As Dvorak hesitated, General Pritchard stepped into the transmission area and raised his voice. Good, she saw that Pritchard at least had grasped the nature of the threat immediately. “Dvorak, you saw what happened to your hopper and to those three people—and if these things can dissolve an entire spacecraft, they can sure as hell eat through a lead wall.”

Celeste made her voice placating. “Jason, we can’t lose Sim-Mars. We need to alter our plan of attack. You can get another sample later—once we’ve sent you some help. Now at least I know what type of expertise you need. And I know exactly where to get it.”

It took longer than the two-second light delay for Dvorak to show his approval. “Okay,” Dvorak said. He directed Newellen to flood the interior of the shielded vault with a decontamination burst.

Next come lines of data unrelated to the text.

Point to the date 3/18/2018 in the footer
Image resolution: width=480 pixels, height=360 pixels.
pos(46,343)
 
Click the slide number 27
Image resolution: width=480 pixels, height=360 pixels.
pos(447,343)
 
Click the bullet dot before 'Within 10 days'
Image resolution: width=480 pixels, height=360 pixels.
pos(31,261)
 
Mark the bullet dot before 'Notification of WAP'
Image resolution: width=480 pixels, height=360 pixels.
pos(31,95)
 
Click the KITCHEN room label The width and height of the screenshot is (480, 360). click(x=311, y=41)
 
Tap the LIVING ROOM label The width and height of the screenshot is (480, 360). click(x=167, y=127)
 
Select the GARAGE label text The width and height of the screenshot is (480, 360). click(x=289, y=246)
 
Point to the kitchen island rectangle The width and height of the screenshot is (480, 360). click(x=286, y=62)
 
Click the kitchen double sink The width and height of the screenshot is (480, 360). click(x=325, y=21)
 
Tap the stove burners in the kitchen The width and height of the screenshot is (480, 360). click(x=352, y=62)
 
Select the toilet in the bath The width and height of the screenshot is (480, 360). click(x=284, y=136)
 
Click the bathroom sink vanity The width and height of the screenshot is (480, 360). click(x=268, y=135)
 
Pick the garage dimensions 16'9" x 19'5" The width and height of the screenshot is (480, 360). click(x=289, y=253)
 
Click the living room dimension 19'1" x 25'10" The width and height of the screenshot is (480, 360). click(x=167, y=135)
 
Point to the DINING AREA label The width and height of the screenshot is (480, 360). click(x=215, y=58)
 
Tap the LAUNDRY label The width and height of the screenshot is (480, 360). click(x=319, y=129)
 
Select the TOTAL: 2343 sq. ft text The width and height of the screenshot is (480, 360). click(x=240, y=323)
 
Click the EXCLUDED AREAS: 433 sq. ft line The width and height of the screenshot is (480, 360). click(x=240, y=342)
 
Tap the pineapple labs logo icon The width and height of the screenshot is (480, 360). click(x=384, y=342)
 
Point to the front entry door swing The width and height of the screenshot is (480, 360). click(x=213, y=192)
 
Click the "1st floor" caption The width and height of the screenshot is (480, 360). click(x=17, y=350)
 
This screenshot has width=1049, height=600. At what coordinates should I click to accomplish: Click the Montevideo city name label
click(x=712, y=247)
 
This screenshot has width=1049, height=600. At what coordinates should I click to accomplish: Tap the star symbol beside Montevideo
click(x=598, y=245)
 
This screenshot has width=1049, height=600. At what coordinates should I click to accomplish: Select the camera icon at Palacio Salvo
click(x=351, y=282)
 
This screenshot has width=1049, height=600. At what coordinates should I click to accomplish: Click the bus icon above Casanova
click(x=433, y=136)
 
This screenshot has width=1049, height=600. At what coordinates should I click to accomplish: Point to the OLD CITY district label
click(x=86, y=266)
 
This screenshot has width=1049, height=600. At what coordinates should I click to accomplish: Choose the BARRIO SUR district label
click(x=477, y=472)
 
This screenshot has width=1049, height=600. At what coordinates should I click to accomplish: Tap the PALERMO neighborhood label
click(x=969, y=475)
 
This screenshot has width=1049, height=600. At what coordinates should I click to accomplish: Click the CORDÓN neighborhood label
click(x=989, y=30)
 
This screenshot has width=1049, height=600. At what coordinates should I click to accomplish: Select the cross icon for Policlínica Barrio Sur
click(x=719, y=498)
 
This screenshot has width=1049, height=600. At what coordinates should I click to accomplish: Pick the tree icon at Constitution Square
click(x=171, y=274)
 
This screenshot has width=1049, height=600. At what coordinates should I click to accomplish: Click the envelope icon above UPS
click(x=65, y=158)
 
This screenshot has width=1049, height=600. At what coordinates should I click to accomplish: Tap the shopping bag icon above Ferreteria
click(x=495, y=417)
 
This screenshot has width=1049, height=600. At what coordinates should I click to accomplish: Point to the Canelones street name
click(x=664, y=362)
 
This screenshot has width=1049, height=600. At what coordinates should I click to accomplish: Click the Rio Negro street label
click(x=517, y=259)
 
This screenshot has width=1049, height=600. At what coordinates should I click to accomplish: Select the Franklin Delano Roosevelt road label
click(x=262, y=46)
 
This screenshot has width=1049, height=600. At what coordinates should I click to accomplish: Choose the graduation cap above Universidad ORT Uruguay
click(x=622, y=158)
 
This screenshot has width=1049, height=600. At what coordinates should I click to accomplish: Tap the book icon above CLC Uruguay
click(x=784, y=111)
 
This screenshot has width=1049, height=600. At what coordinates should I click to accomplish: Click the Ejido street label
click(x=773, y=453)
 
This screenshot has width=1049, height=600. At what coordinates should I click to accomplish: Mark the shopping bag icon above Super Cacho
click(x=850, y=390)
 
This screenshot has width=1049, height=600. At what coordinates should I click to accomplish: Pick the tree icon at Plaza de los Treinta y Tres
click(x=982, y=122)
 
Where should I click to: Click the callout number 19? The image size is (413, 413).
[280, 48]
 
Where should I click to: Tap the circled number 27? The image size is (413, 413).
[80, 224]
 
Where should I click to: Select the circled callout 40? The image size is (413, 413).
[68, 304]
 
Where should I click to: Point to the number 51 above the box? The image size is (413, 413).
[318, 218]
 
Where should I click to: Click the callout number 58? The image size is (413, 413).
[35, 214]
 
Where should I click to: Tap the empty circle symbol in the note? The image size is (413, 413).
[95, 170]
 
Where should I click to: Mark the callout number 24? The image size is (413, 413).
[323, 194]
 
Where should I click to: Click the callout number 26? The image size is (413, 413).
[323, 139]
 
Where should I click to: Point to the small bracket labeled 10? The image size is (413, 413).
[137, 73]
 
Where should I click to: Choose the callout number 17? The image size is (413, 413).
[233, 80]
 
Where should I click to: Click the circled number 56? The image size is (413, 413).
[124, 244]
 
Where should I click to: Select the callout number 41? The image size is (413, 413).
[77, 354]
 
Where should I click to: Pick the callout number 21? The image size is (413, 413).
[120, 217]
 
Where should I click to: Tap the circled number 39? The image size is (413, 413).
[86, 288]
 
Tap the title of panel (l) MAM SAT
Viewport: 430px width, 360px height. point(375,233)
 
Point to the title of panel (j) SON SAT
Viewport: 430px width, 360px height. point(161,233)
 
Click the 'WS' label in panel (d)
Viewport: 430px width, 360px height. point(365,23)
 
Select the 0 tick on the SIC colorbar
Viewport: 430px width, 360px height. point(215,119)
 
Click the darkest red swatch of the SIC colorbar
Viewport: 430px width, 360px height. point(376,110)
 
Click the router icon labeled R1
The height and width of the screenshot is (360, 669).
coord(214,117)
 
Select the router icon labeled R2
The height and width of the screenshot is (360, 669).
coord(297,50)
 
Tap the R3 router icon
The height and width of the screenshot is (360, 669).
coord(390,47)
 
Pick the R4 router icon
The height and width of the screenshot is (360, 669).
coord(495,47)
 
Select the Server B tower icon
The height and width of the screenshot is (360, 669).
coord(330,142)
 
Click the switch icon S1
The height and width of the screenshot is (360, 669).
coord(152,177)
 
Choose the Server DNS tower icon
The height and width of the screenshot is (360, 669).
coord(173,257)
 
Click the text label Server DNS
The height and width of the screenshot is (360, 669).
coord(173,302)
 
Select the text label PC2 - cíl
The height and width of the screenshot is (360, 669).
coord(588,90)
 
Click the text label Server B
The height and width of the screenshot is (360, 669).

General Pritchard turned to her. “I can see it, but I still don’t understand it. How did you recognize this? What are we looking at?”

“Nanotechnology,” she said to him again, but she knew Dvorak and the entire moonbase crew were listening as well. “Tiny self-replicating robots that can build or take apart just about anything, one molecule at a time. They’re assembling that enormous construction at Daedalus.”

Her voice felt cold in her throat. “And these aren’t anything we developed. Nothing from Earth.”